- **Data under study**
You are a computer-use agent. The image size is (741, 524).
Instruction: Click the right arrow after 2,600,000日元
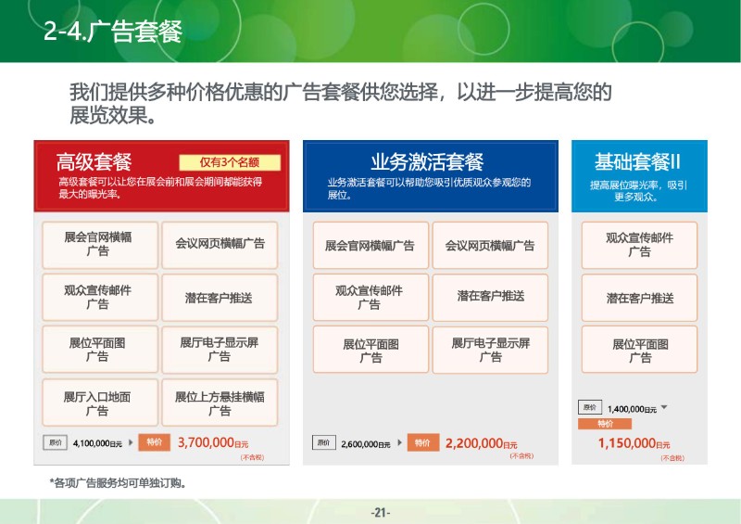click(x=399, y=443)
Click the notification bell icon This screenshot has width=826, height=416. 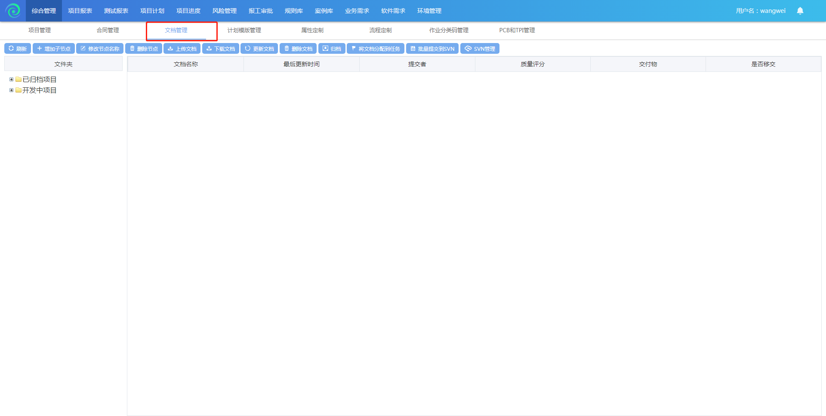[x=800, y=11]
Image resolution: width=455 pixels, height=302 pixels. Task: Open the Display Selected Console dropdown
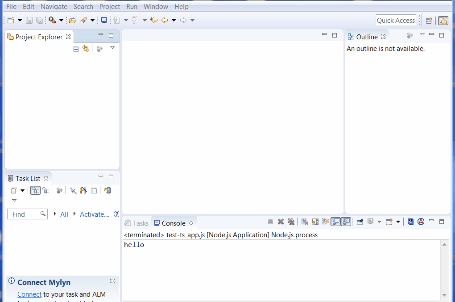(379, 222)
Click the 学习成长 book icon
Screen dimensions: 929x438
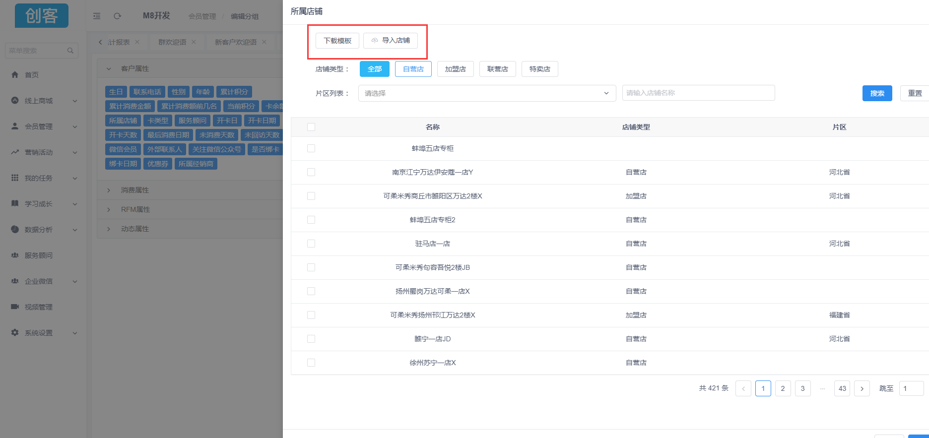pyautogui.click(x=15, y=203)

- **The problem**
Look above for the line containing "Click the 学习成长 book icon"; output that line and all lines after it through the last one exactly, without the pictures.

- **Problem solution**
Click the 学习成长 book icon
Screen dimensions: 929x438
pyautogui.click(x=15, y=203)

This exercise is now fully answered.